> _STUDY MATERIAL_:
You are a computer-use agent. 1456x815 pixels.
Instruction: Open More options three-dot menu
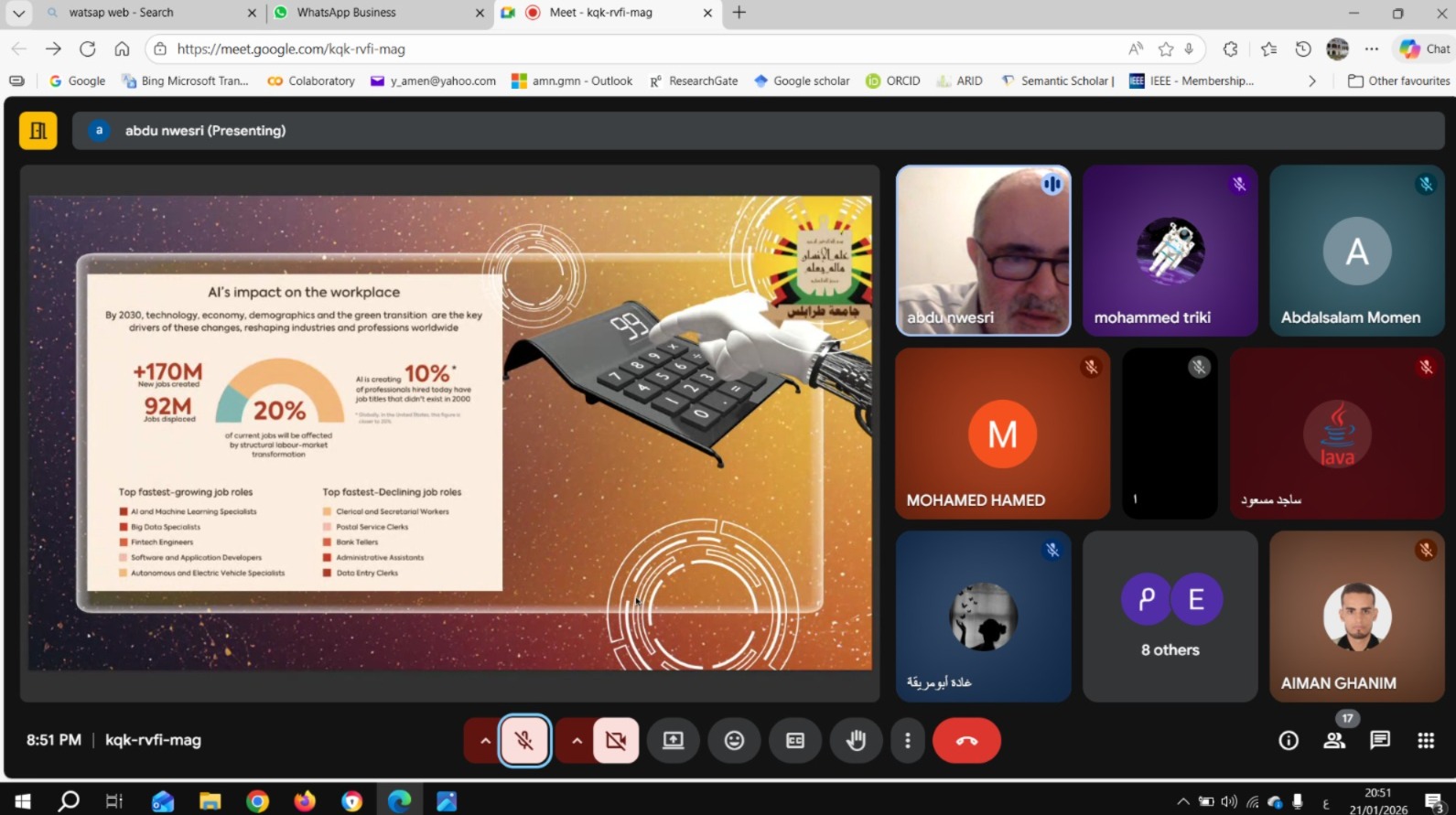(908, 741)
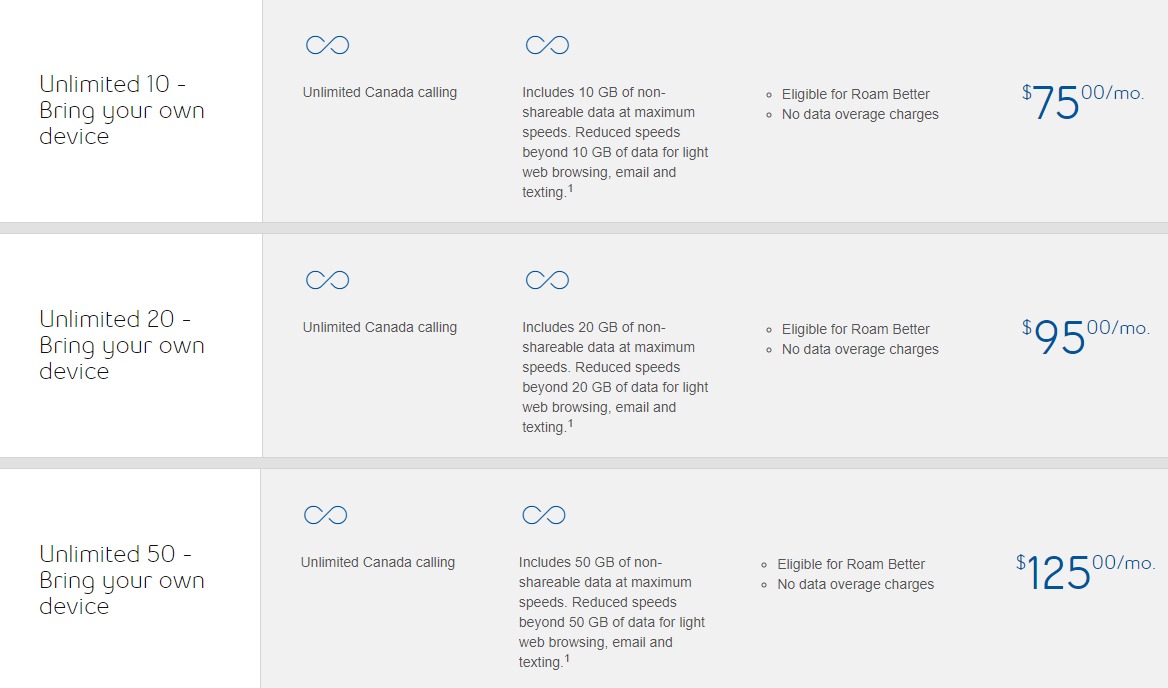Click Eligible for Roam Better in Unlimited 10
The height and width of the screenshot is (688, 1168).
pyautogui.click(x=855, y=95)
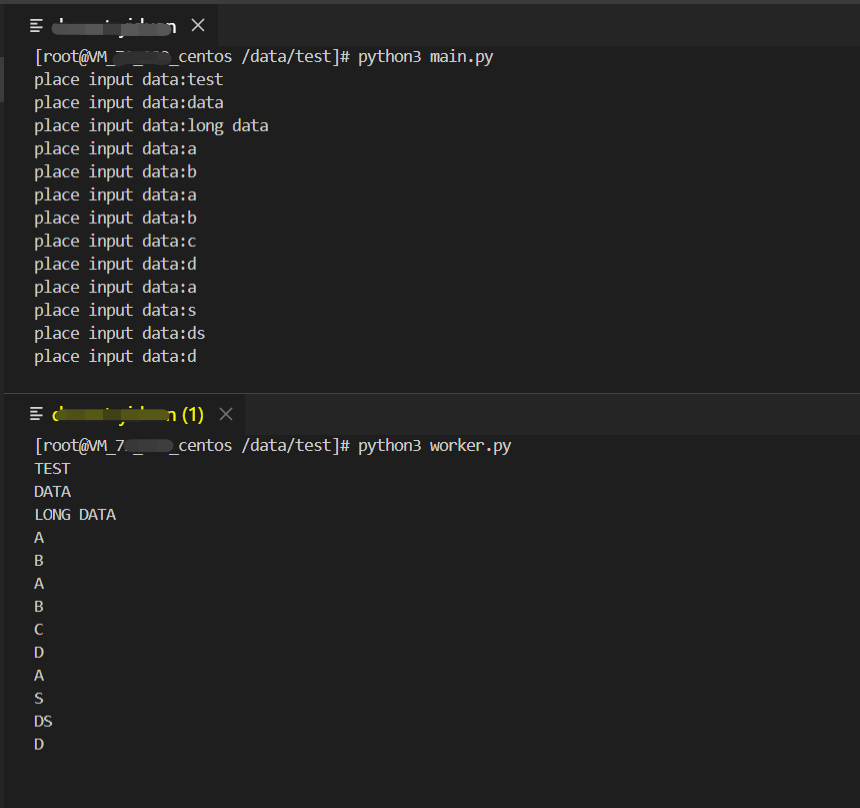860x808 pixels.
Task: Click the "python3 main.py" command text
Action: pos(425,57)
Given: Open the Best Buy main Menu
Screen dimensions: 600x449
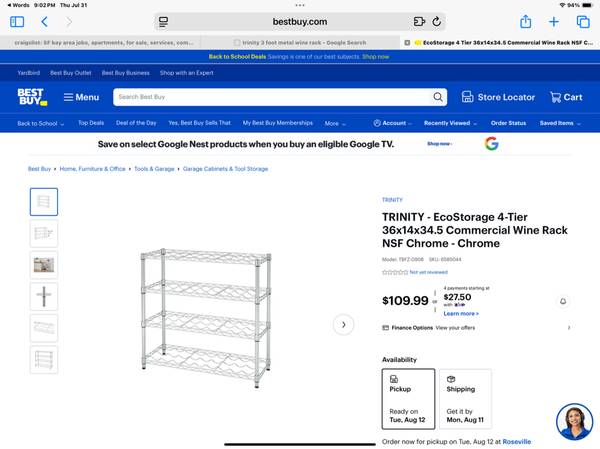Looking at the screenshot, I should (81, 97).
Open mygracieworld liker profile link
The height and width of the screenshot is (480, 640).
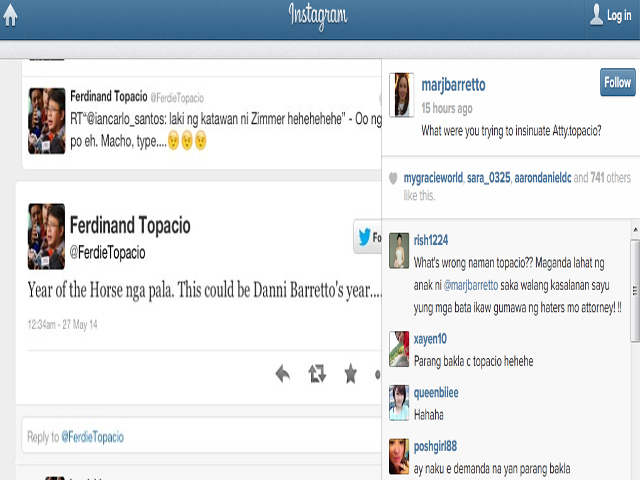pyautogui.click(x=432, y=178)
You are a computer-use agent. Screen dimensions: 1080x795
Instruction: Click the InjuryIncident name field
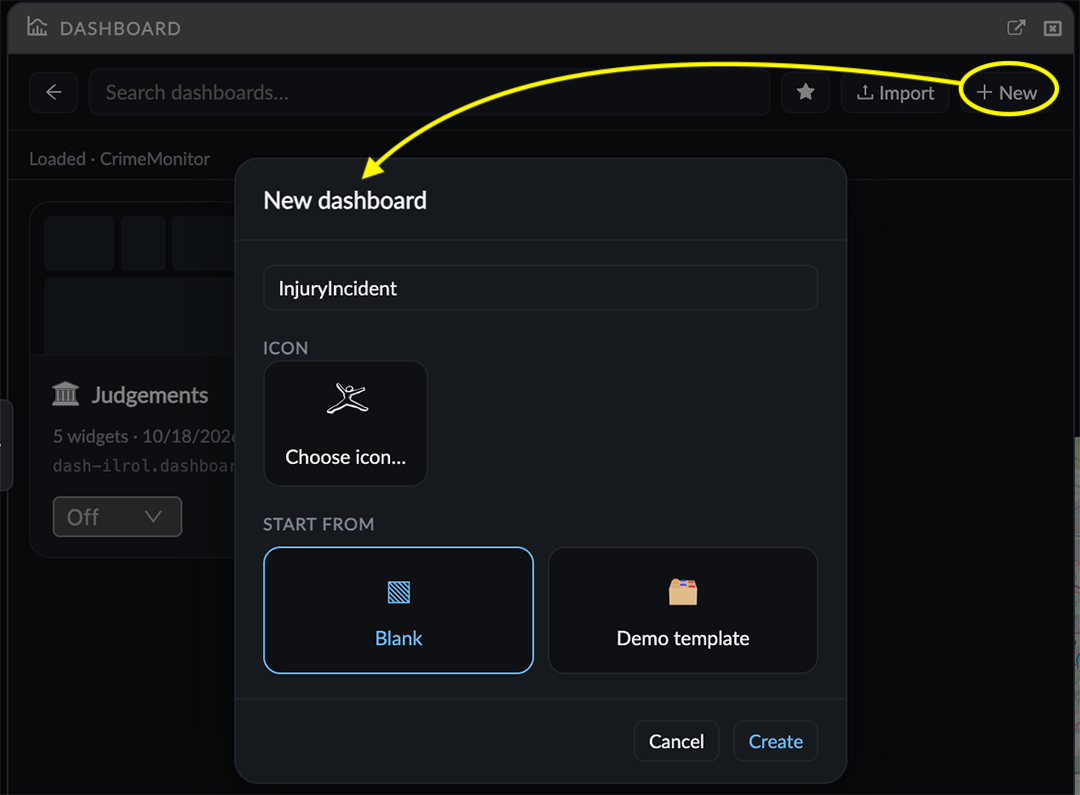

> _WHAT YOU SHOULD DO_: From the line containing "Screen dimensions: 600x449" through the final line of the listing, copy every line exactly and nothing else. Skip the pictures.

> _WRITTEN ANSWER_:
Screen dimensions: 600x449
Looking at the screenshot, I should (81, 97).
Open mygracieworld liker profile link
The height and width of the screenshot is (480, 640).
pyautogui.click(x=432, y=178)
You are a computer-use agent. Screen dimensions: 1080x795
Instruction: Click the InjuryIncident name field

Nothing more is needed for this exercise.